++++ Record extracts

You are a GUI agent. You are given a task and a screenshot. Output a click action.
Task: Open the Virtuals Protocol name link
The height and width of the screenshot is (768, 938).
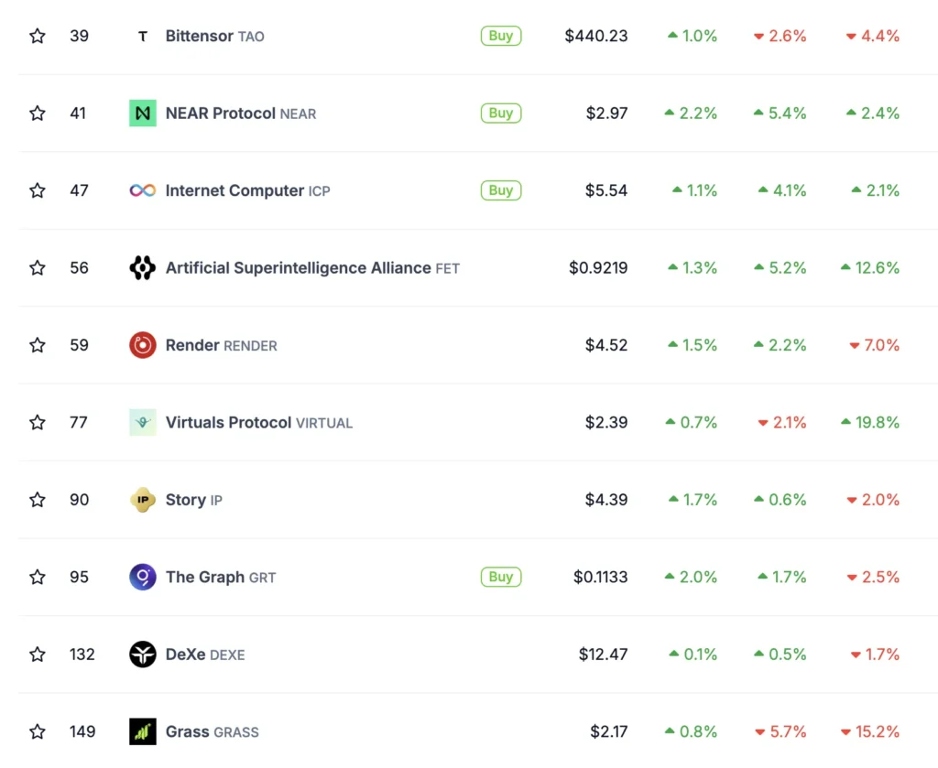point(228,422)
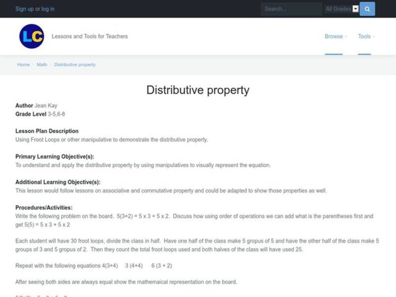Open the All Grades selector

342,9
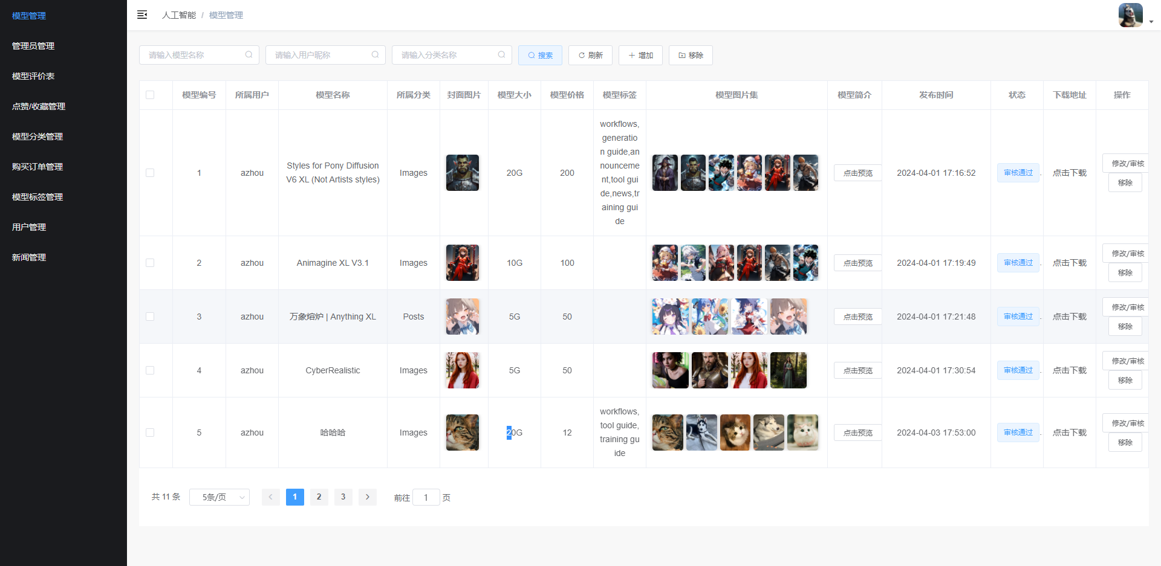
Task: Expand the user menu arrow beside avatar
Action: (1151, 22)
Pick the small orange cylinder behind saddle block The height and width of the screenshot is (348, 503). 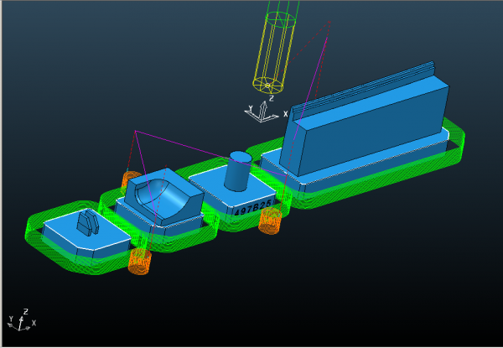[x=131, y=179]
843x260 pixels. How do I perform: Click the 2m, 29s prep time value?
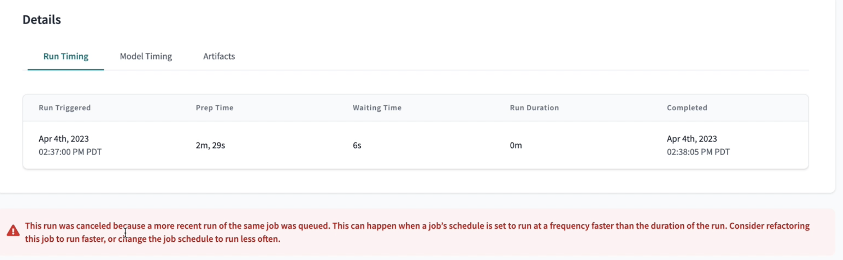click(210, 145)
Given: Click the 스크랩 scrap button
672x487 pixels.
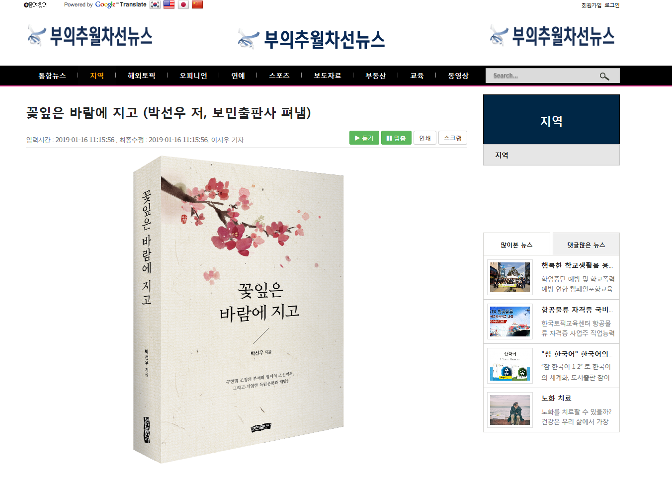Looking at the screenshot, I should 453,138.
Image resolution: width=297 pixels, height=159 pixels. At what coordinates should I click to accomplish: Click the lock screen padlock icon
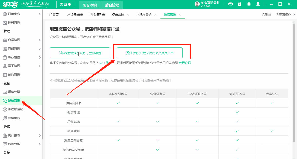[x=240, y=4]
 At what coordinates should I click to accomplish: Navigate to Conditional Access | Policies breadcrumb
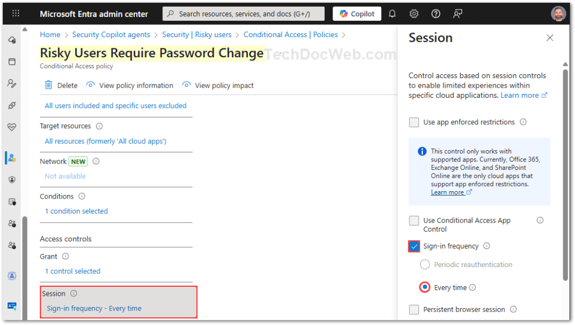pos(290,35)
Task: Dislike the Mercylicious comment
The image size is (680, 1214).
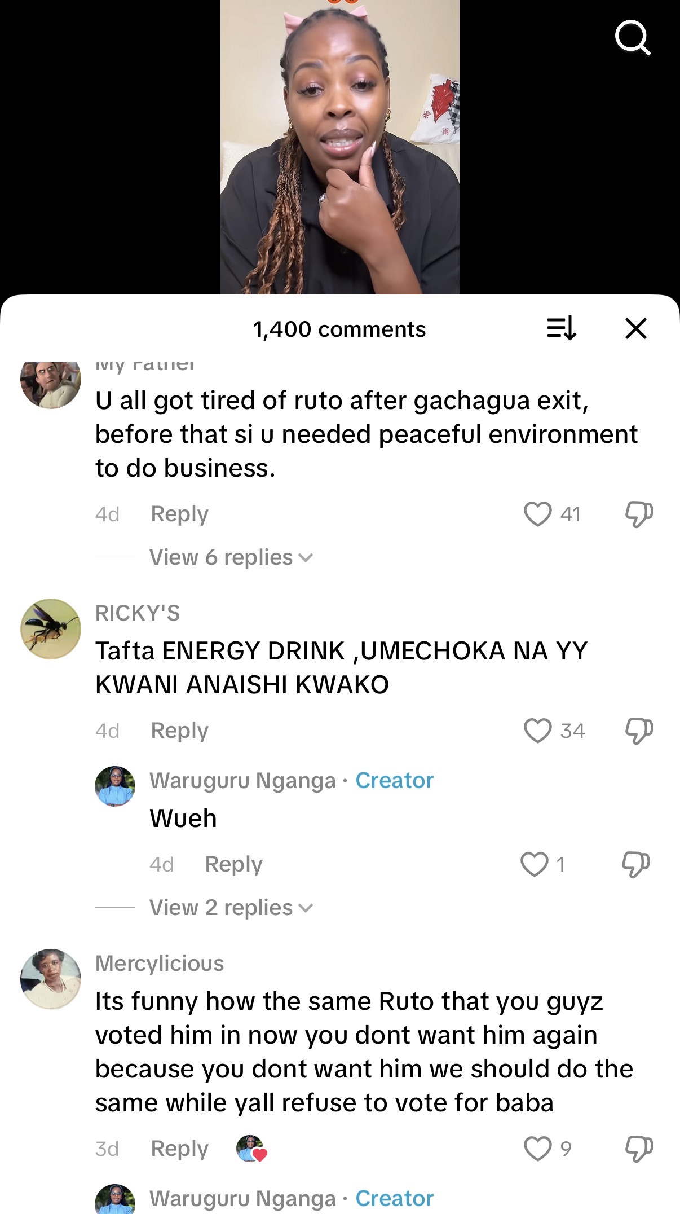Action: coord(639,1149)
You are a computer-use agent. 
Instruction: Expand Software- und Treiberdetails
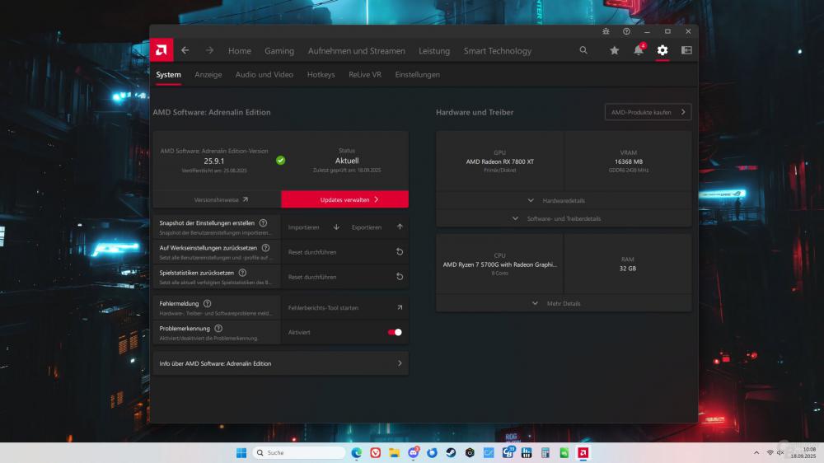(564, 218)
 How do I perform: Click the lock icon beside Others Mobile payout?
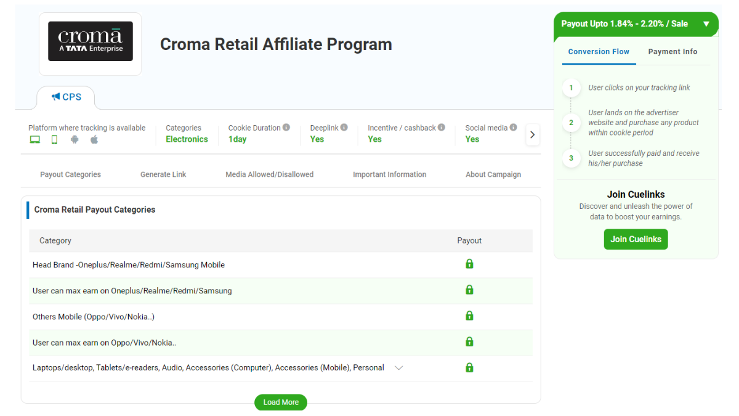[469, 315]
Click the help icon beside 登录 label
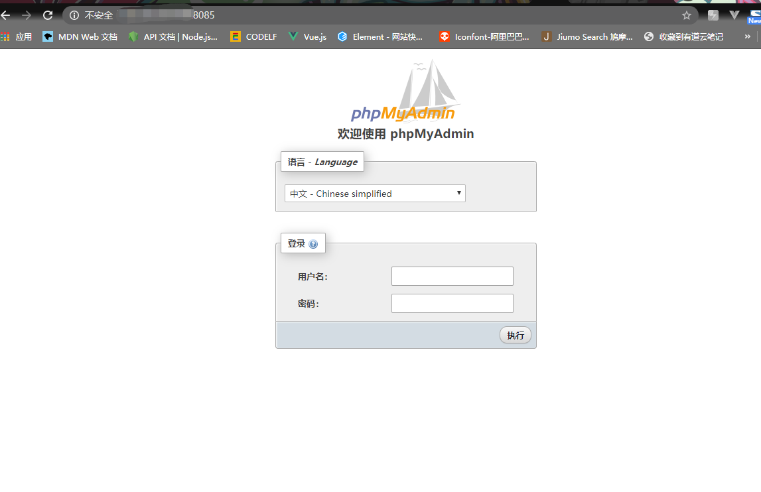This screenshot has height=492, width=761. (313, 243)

++++++++

- [Work request]:
When you find the line that contains "You are a computer-use agent.", retype it and every line after it through the end of the data above, exactly, with no pictures.

- [Written response]:
You are a computer-use agent. 
Instruction: Expand Software- und Treiberdetails
(564, 218)
 How do I perform: Click the lock icon beside Others Mobile payout?
[469, 315]
Click the help icon beside 登录 label
This screenshot has height=492, width=761. (313, 243)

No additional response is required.